This is the default behavior and hence a no-op.
- --best
- alias to the option -9.
Employing environment variables to set parameters has security
implications. Therefore, this avenue is intentionally limited. Only
ZSTD_CLEVEL and ZSTD_NBTHREADS are currently supported. They
set the default compression level and number of threads to use during
compression, respectively.
ZSTD_CLEVEL can be used to set the level between 1 and 19
(the "normal" range). If the value of ZSTD_CLEVEL is not a
valid integer, it will be ignored with a warning message. ZSTD_CLEVEL
just replaces the default compression level (3).
ZSTD_NBTHREADS can be used to set the number of threads
zstd will attempt to use during compression. If the value of
ZSTD_NBTHREADS is not a valid unsigned integer, it will be ignored
with a warning message. ZSTD_NBTHREADS has a default value of
(1), and is capped at ZSTDMT_NBWORKERS_MAX==200. zstd must be
compiled with multithread support for this variable to have any effect.
They can both be overridden by corresponding command line
arguments: -# for compression level and -T# for number of
compression threads.
zstd provides 22 predefined regular compression levels plus
the fast levels. A compression level is translated internally into multiple
advanced parameters that control the behavior of the compressor (one can
observe the result of this translation with --show-default-cparams).

- _SOURCE MATERIAL_
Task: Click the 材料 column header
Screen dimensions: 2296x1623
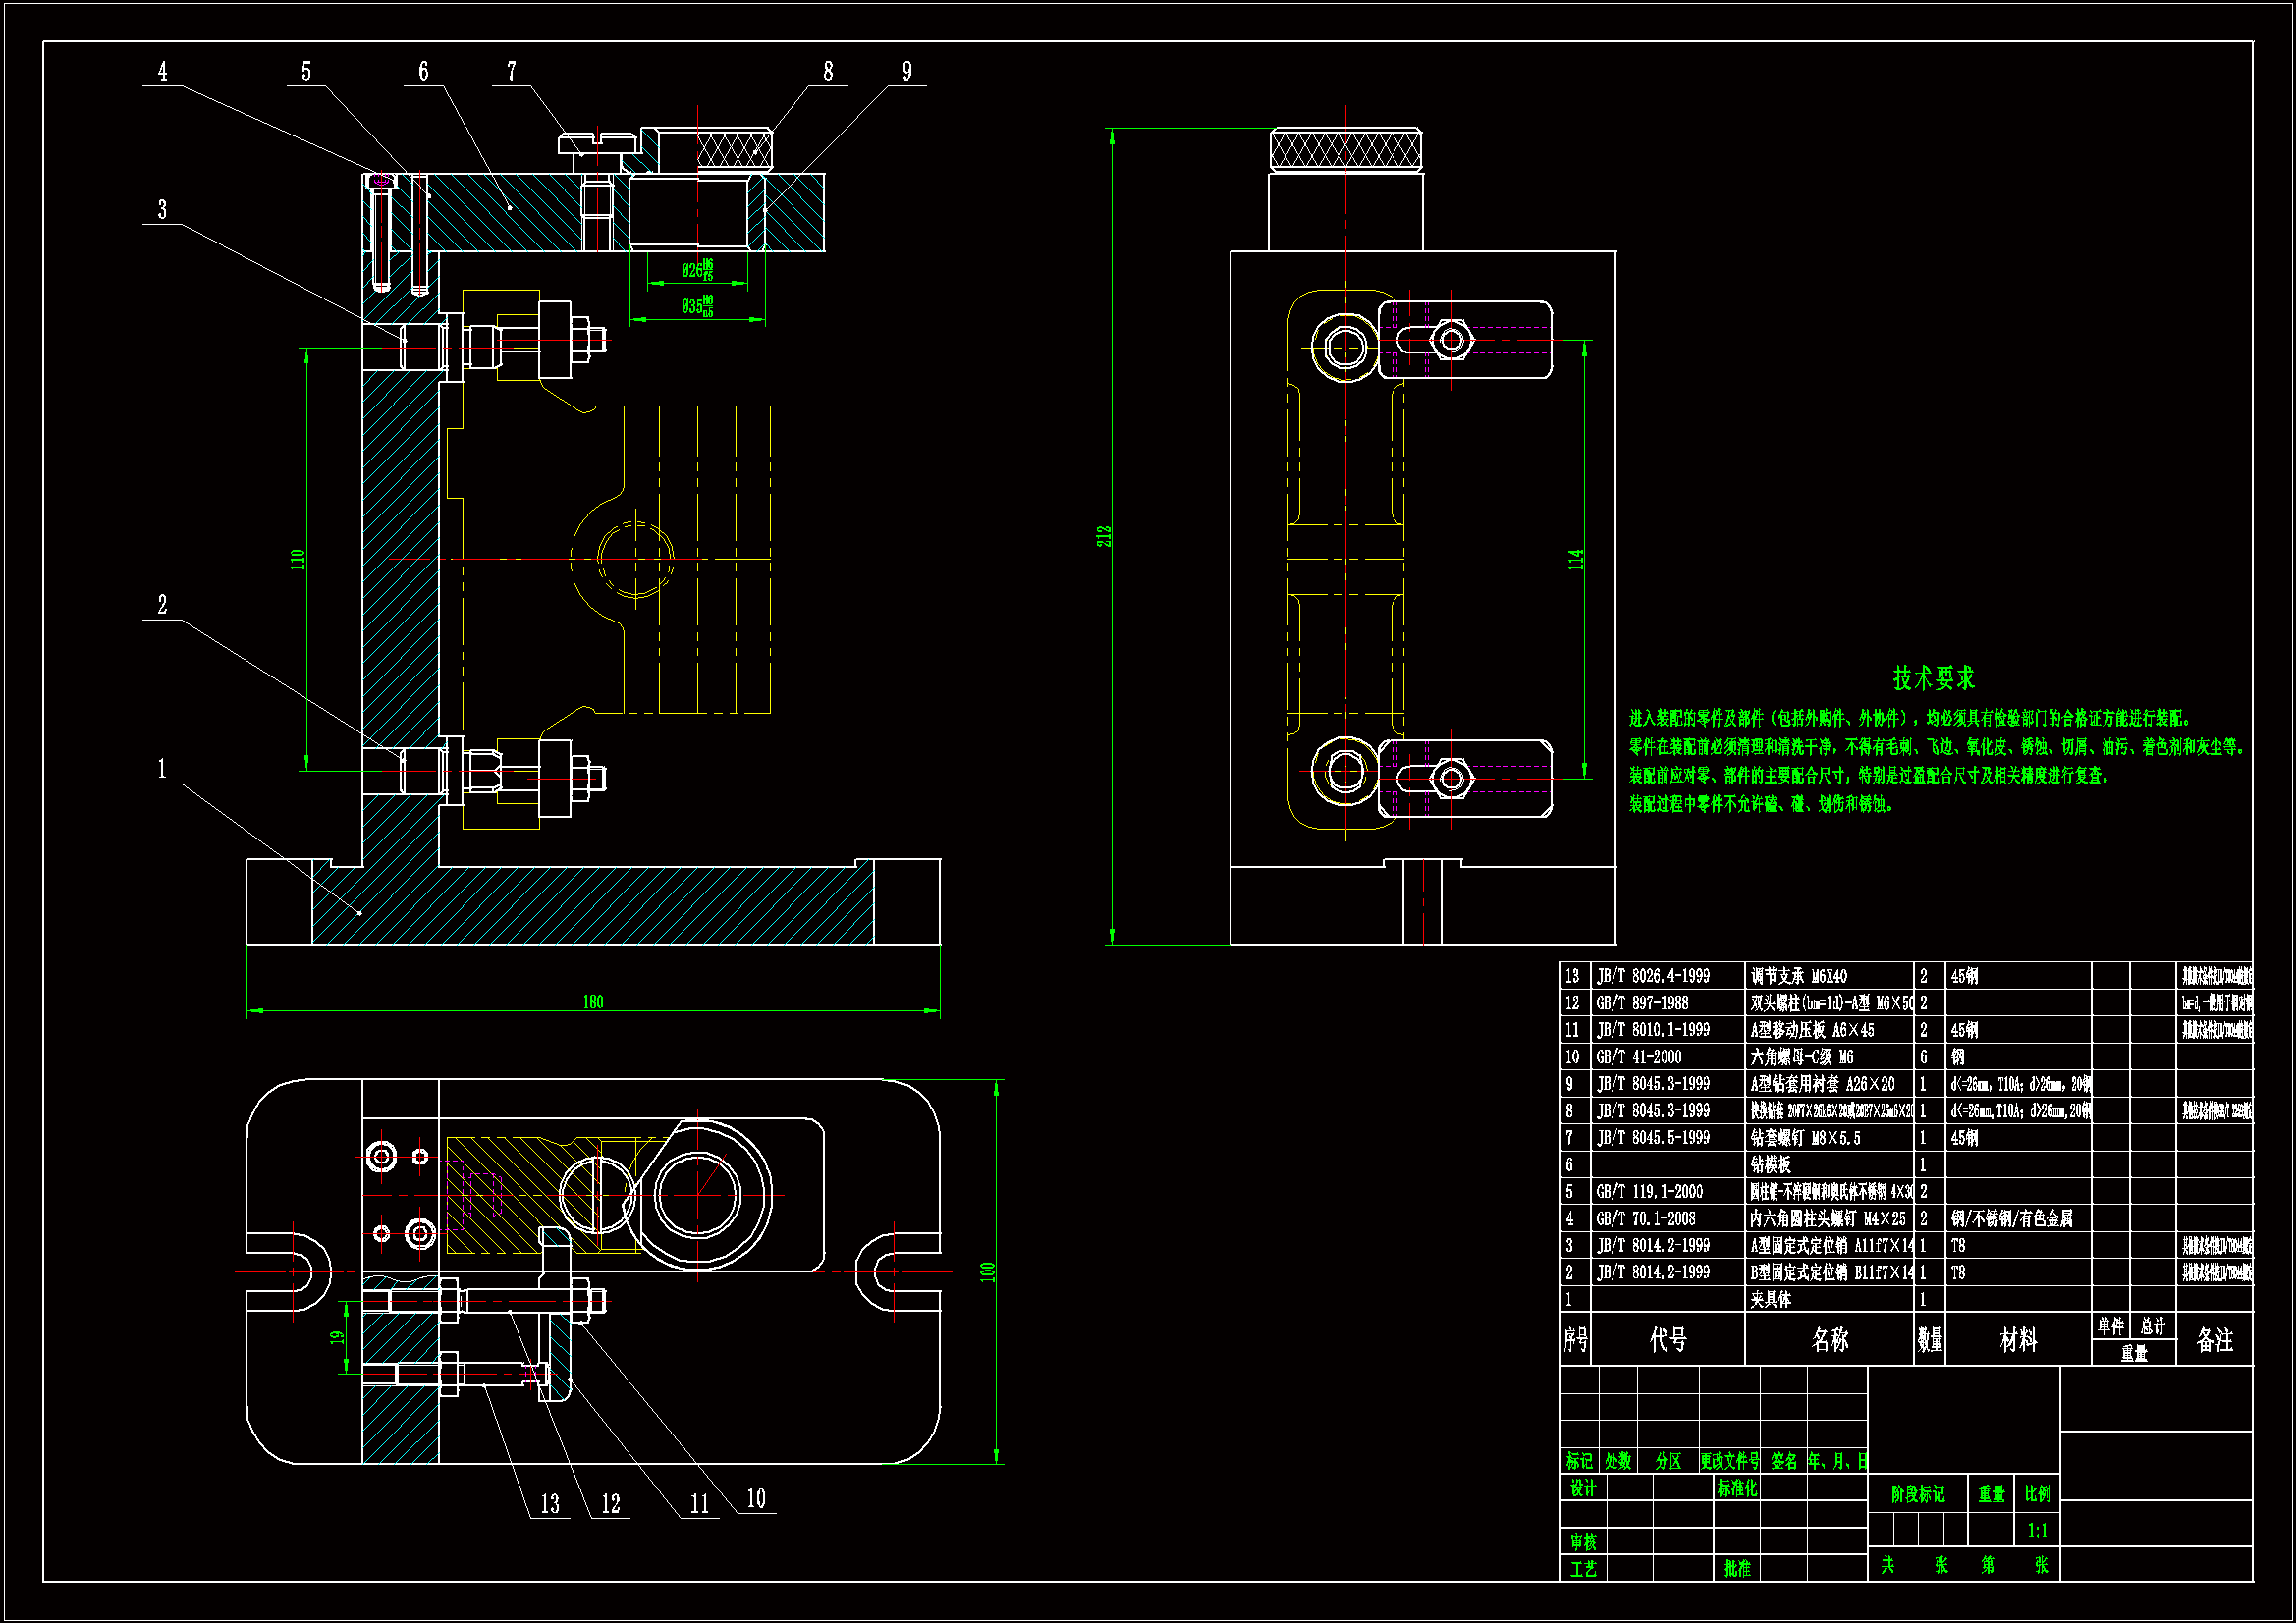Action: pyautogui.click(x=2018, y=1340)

- _THE TASKS_
a - Summarize the zstd excerpt in two sentences.
b - Answer these from the zstd excerpt, one line each:
(i) What default compression level does ZSTD_CLEVEL replace?
(ii) At what value is ZSTD_NBTHREADS capped?
(iii) How many predefined regular compression levels does zstd provide?
c - List every command line option named in the zstd excerpt.

- _TASK-BY-TASK RESULTS_
a - For security reasons, zstd supports only two environment variables, ZSTD_CLEVEL and ZSTD_NBTHREADS, which set the default compression level and the number of compression threads. Invalid values for either are ignored with a warning, both can be overridden by the -# and -T# command line arguments, and zstd offers 22 predefined regular compression levels plus fast levels, each translated internally into advanced parameters.

b -
(i) 3
(ii) ZSTDMT_NBWORKERS_MAX==200
(iii) 22

c -
- --best
- -9
- -#
- -T#
- --show-default-cparams